In writing of atheism, Bacon combines philosophical argument with moral persuasion and intensity of expression. If it seems strange that a scientist, the father of induction, should so easily accept the teachings of traditional Christianity, it is only because one tends to think of people as playing single roles and as living apart from their times. In any case, Bacon’s philosophical skill was most at evidence in scientific matters, and there is no more reason to expect that he would be adept at philosophizing about religion than to expect that he should have anticipated Albert Einstein’s reflections about science. The essay contains the famous line: “It is true, that a little philosophy inclineth man’s mind to atheism; but depth in philosophy bringeth men’s mind about to religion.”

Although the essays naturally reflect a lifetime of experience, they do so in general, not in particular. One looks in vain for reports of adventures and misadventures at court—and Bacon had many of both. His ideas sound a bit like those of Niccolò Machiavelli in his essay on simulation and dissimulation, but there are no personal references to events in which he was involved and from which he acquired the knowledge imparted here.
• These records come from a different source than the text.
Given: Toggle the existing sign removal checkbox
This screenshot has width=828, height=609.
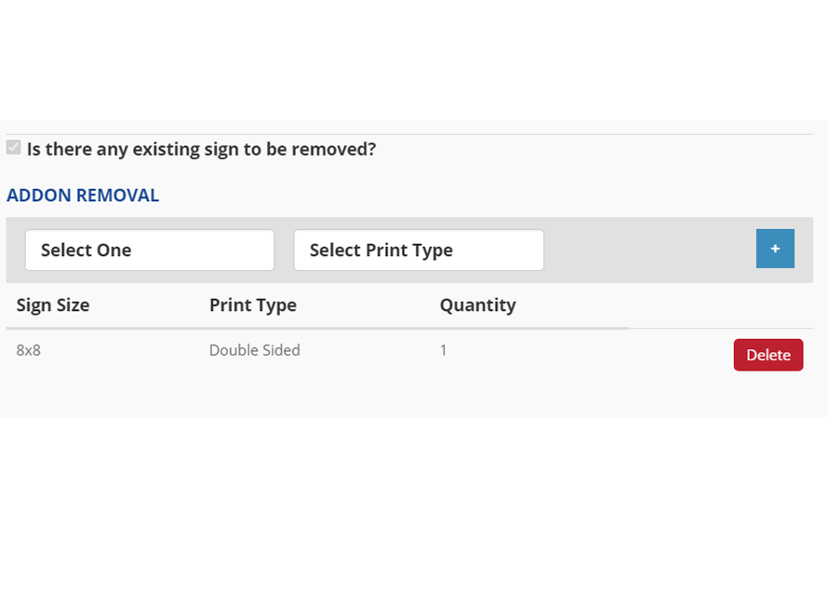Looking at the screenshot, I should (14, 148).
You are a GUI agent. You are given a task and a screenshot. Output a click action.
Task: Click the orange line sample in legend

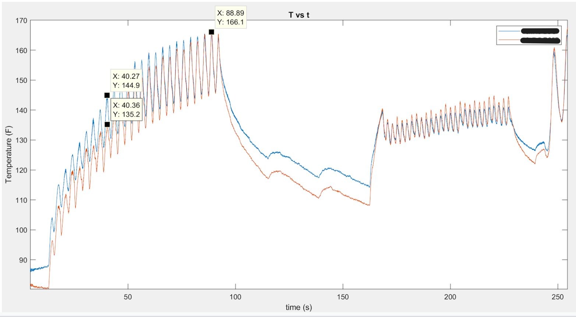click(x=508, y=40)
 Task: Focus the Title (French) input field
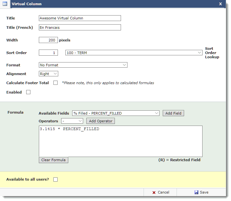pyautogui.click(x=80, y=28)
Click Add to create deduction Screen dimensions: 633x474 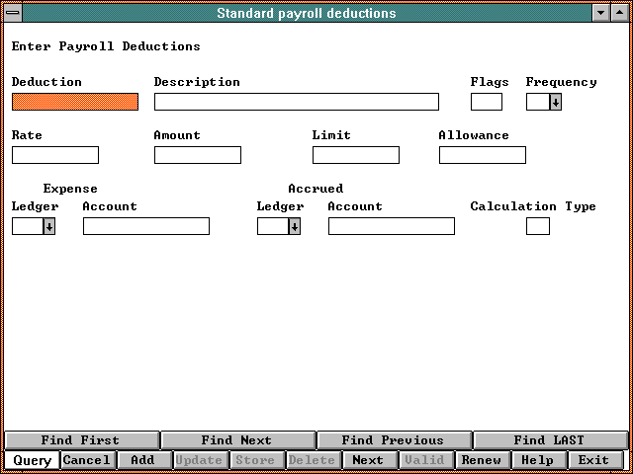tap(143, 460)
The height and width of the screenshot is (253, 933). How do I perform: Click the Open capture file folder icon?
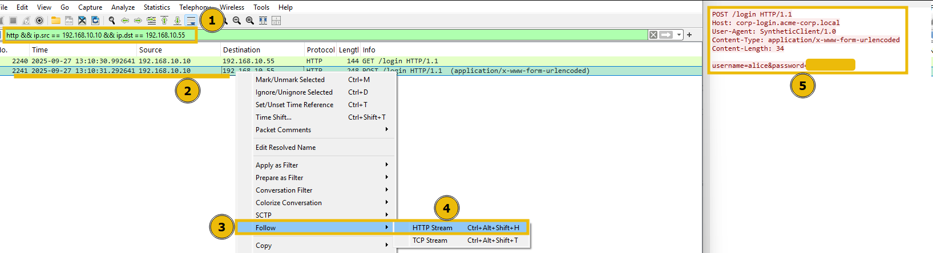point(55,21)
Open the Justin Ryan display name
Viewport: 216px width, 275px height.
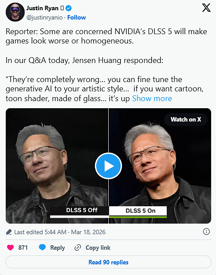pyautogui.click(x=42, y=8)
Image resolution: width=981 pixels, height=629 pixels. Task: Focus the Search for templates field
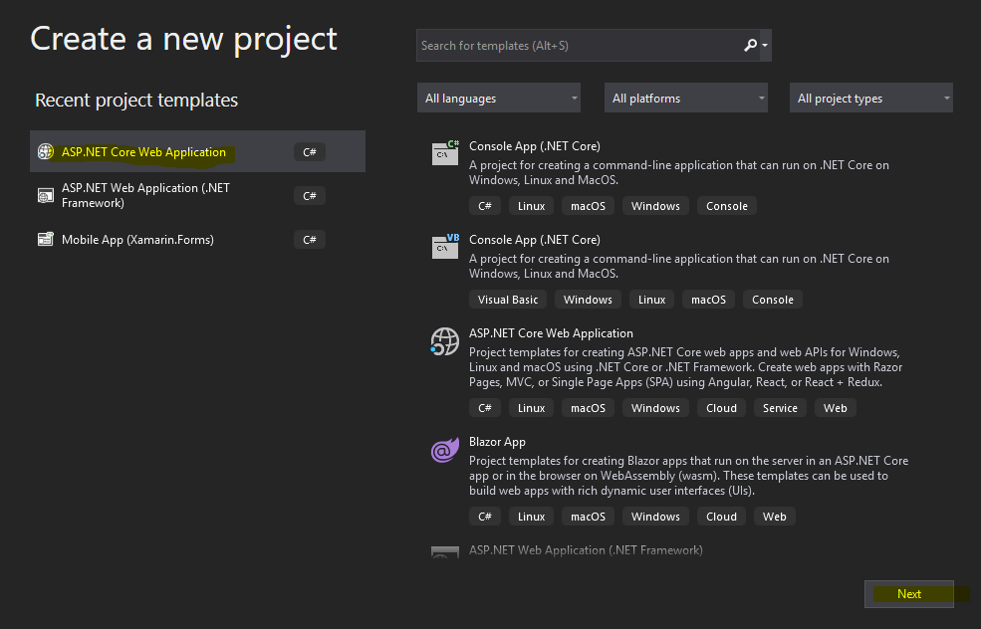578,45
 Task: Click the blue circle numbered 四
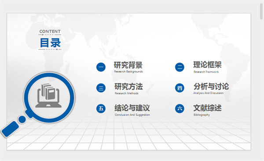click(180, 88)
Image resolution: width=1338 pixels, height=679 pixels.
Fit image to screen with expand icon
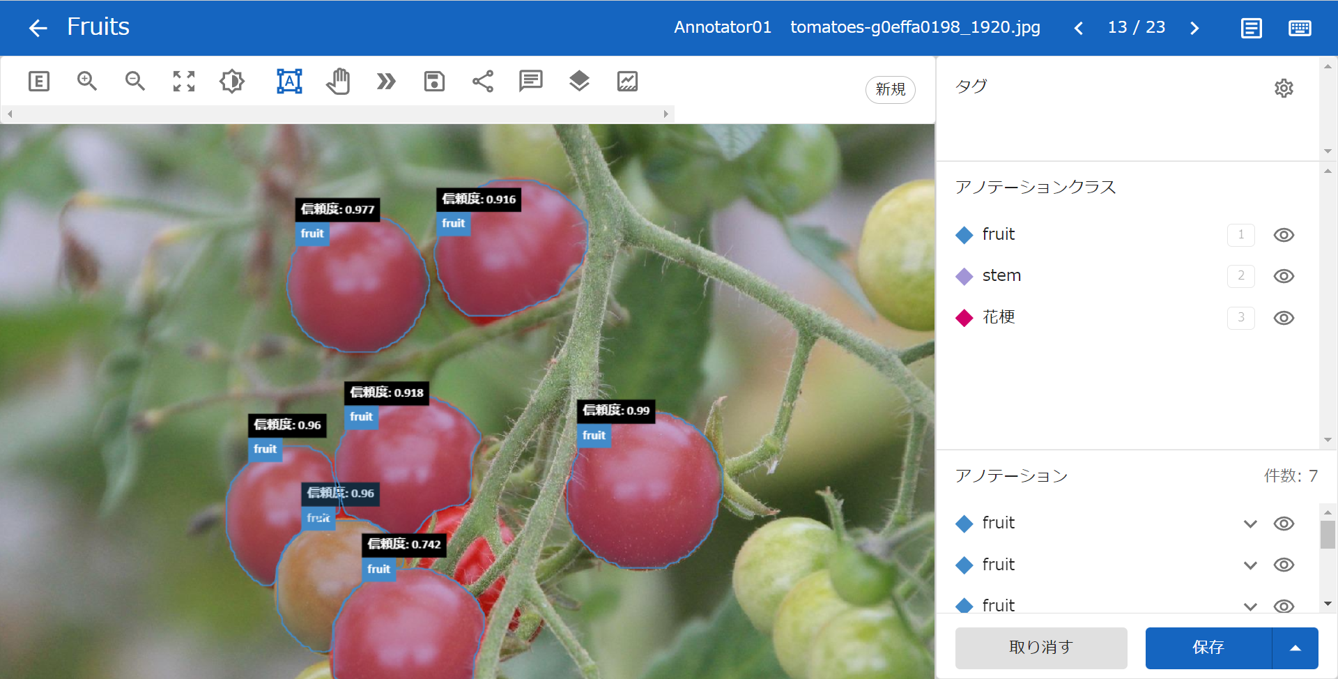[184, 82]
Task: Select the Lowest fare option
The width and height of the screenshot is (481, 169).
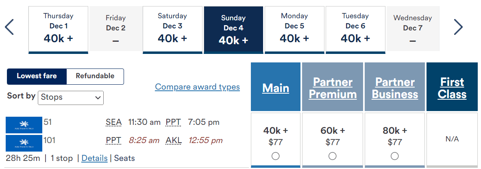Action: click(37, 76)
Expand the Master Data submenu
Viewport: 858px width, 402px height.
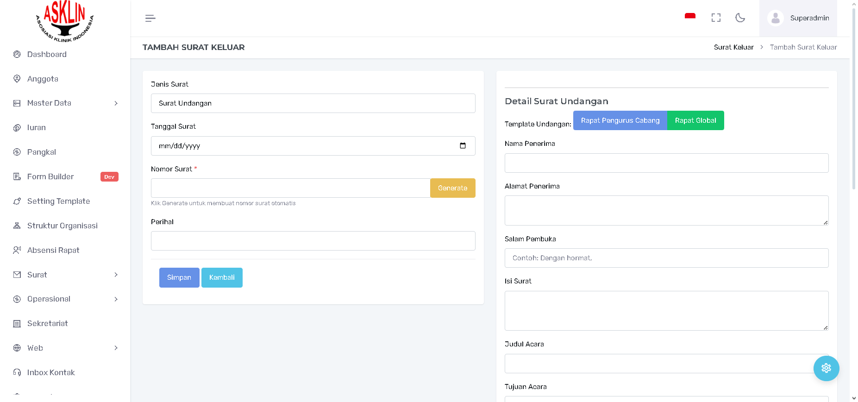(116, 103)
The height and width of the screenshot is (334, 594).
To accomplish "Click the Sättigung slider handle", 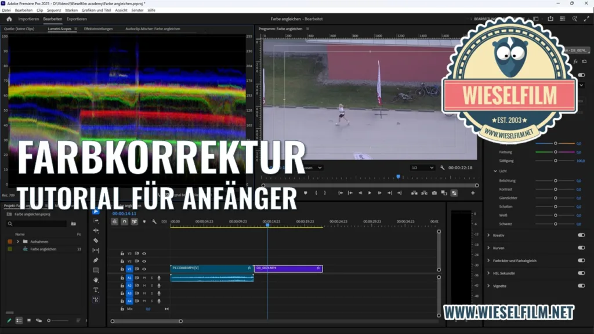I will point(556,161).
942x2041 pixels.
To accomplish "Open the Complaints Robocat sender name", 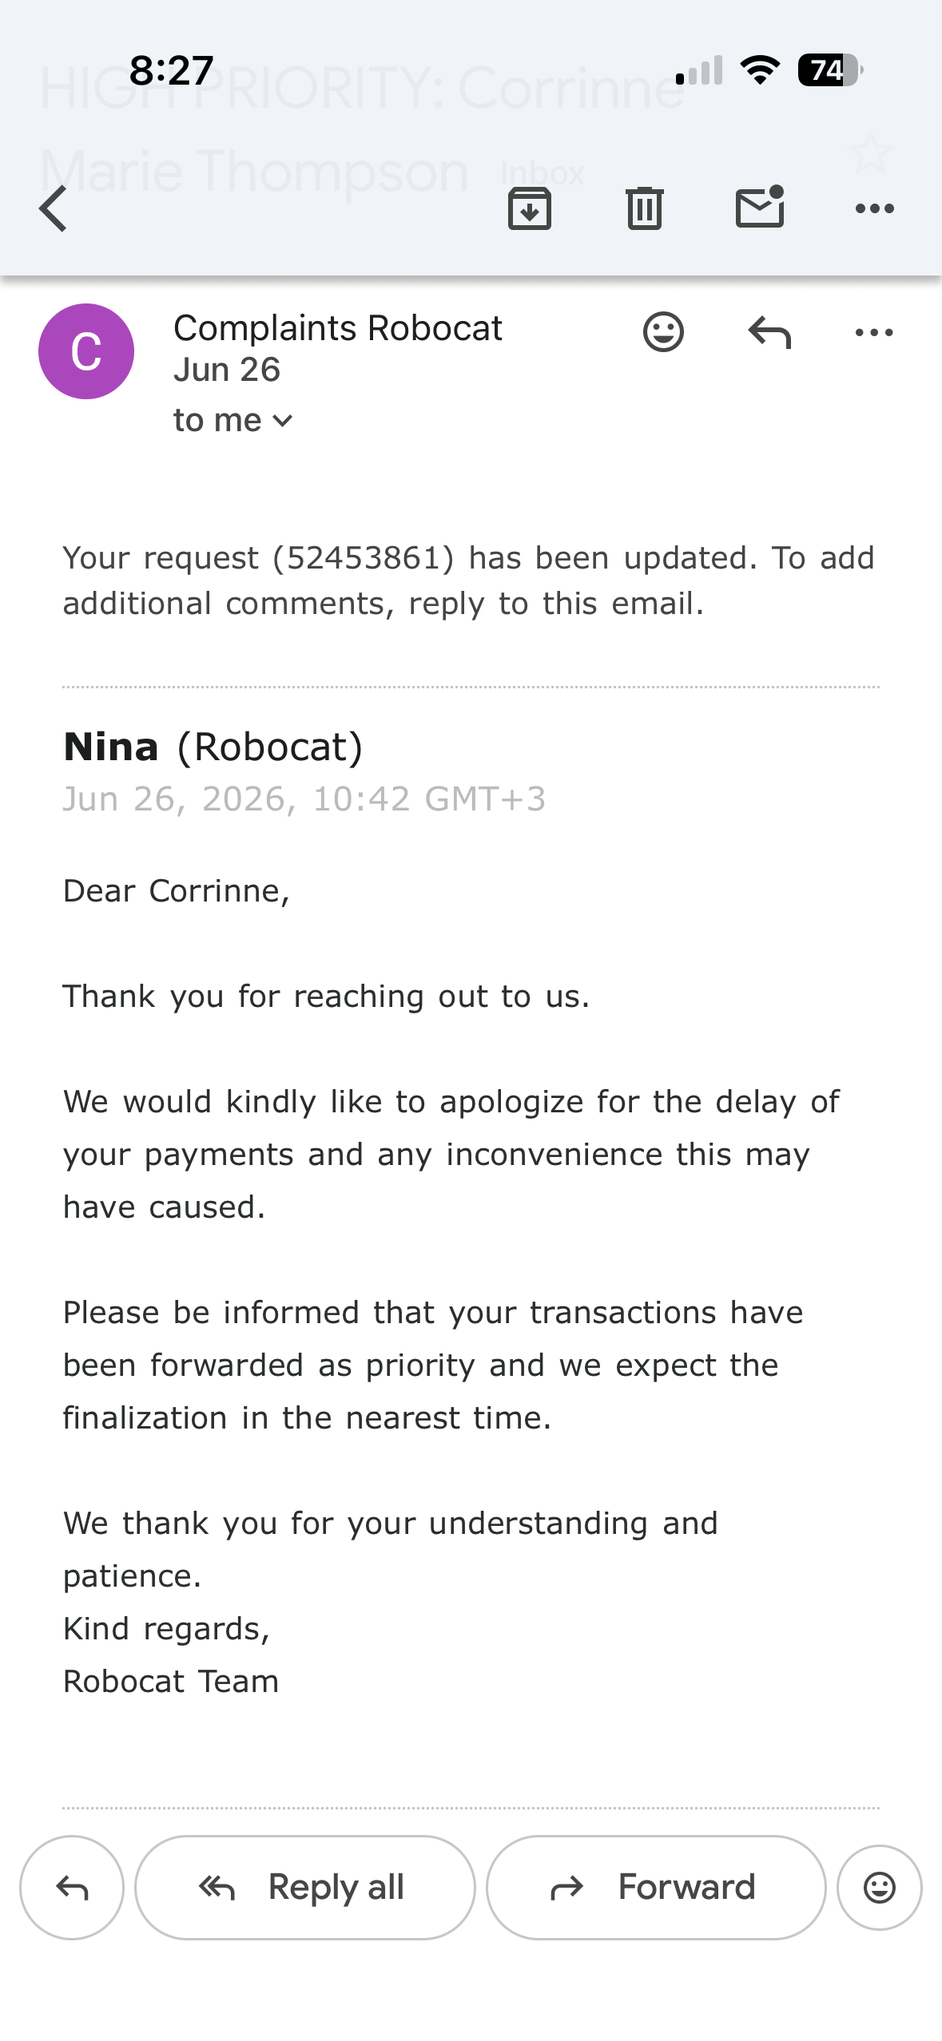I will pos(338,328).
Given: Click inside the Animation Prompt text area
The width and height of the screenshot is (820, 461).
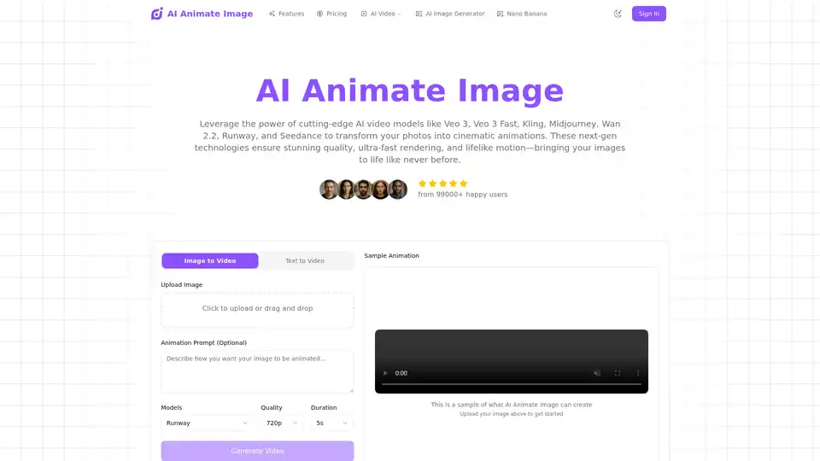Looking at the screenshot, I should click(x=257, y=371).
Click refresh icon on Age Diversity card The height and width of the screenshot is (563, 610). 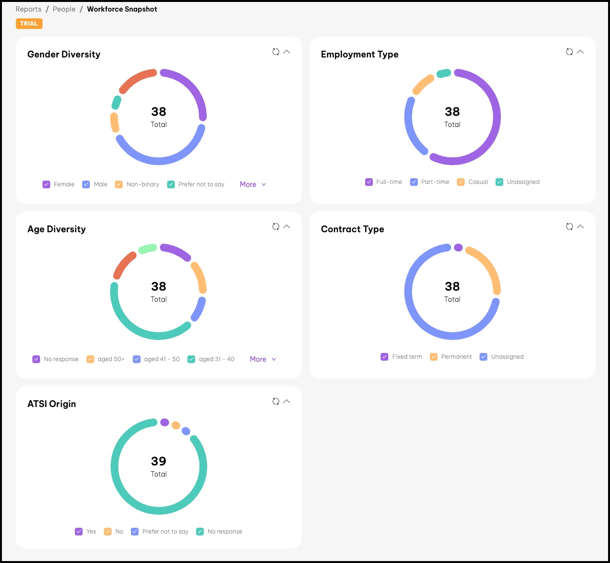(x=276, y=226)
Nor would one suspect that Bacon was one of the leading scientific minds of his age; he discourses on friendship, parents and children, gardens, study, and the rest, as a gentle, humane scholar. One realizes that in the Essays Bacon gave up the roles that ambition made him play. In his contemplative moments, he sought to satisfy a twofold goal: to present the wisdom of his living, the wisdom that comes from experience and reflection on it, and to make this presentation by means of a style designed to be economical and ornamental at the same time.